The catch is that DNA molecules are relatively large, making it difficult for such a vaccine to breach cellular membranes. To help it do so the vaccination would need to be administered along with very low-voltage electrical shocks—something that would have to be accepted by recipients and available in lower- and higher-resource communities alike.
Furthermore, there is no DNA vaccine currently licensed for use among humans. Yet there is reason for optimism: the NIH has already developed a DNA vaccine against the West Nile virus that appeared promising in early human studies (although ultimately the NIH could not find a commercial partner to take that vaccine forward).
In the coming weeks Inovio expects to test its vaccine on 40 human volunteers across three sites in North America. If it appears safe, Inovio plans to test its efficacy in field trials among Zika-affected populations in the Caribbean later this year, says Inovio CEO Joseph Kim.

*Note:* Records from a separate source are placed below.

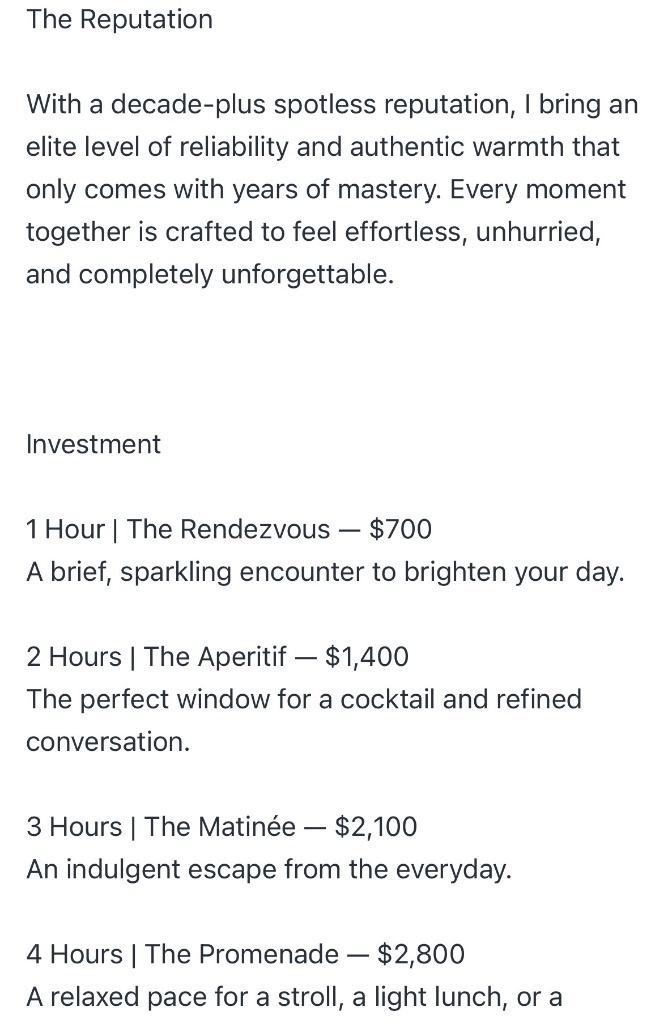Click the $700 price
Screen dimensions: 668x1024
(x=400, y=529)
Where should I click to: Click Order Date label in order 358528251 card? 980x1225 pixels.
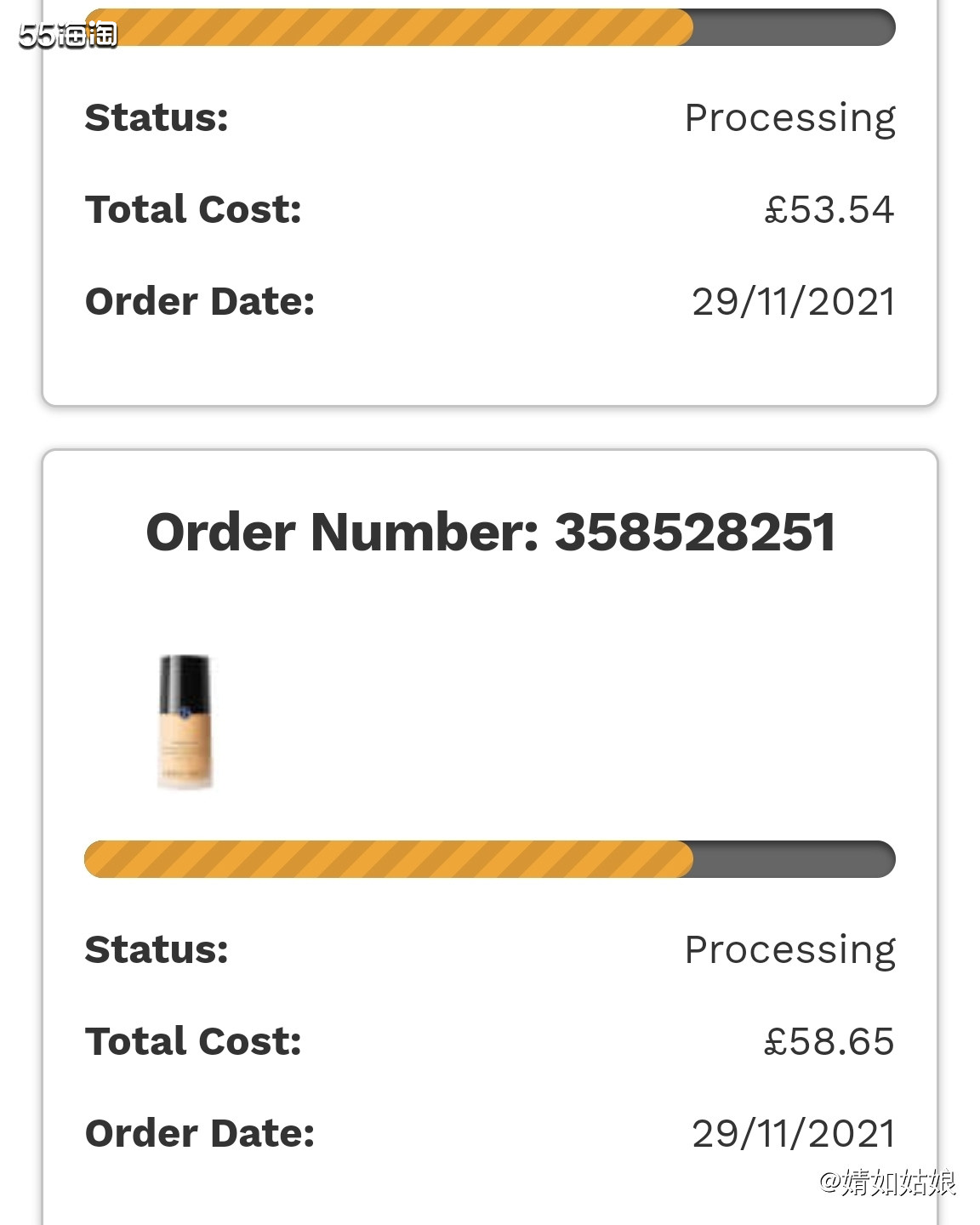[x=200, y=1134]
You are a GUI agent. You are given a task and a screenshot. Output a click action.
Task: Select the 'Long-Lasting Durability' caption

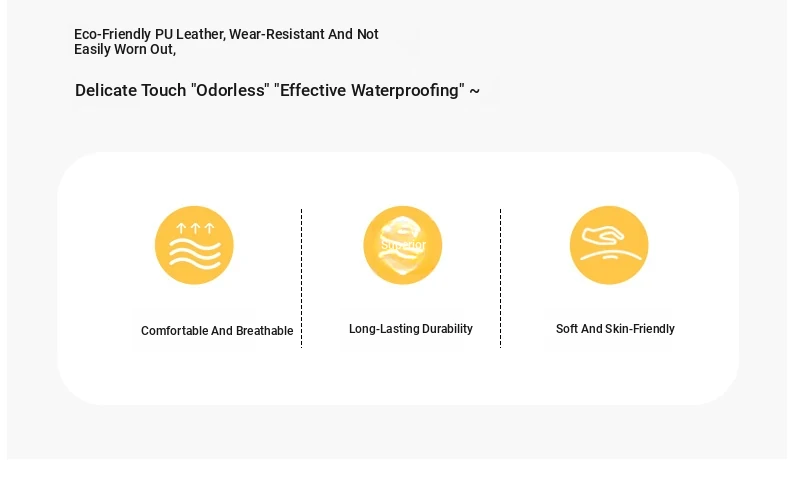click(x=411, y=329)
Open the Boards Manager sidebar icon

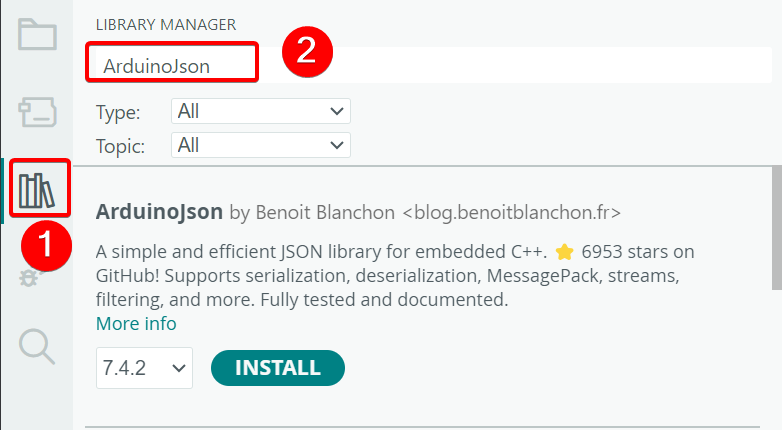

Meanwhile the NIH’s product—also a DNA virus—will soon be tested among 80 human volunteers in Bethesda, Md. The product is “quite similar” to Inovio’s, Fauci says. Yet small differences could make one successful whereas the other might fail or be less effective. “You really can’t know what will have more immunogenicity until they get into trials, and that’s why we are testing them,” Fauci adds. If the NIH inoculation proves safe, it will then move to the next stage of trials in the Caribbean and South America—if the months-old budget request for emergency Zika funding clears Congress, he says.
But in the coming months other candidate vaccines will also be jockeying for attention. One product will employ a killed version of the Zika virus to spark an antibody response in its recipients. Another, developed by the Butantan Institute in Brazil, taps weakened forms of live Zika virus alongside dengue virus to make a vaccine against Zika, Fauci says. (The vaccine would take a dengue virus and genetically engineer it to include genes that encode for Zika proteins.)
In this early-stage testing, however, one big safety question will not be answered: If the vaccine may inadvertently trigger Guillain–Barré syndrome, a rare autoimmune ailment that can cause temporary paralysis (see related story). By some estimates one in 5,000 Zika patients develops GBS, but the question of whether the vaccine—which would contain some viral DNA if not the whole virus—will also cause this rare side effect will not be adequately answered in small trials that contain less than 100 volunteers. Instead, it will only become apparent in later-stage large trials.
Yet the timeline for such large trials remains murky at best. Even amid this fast-paced launch of early human tests, predicting exactly how long it would take to get an effective vaccine through large-scale trials, and to manufacture and deploy millions of doses remains a guessing game. “It really depends on the regulatory environment and cooperation as well as the urgency from the field,” Kim says.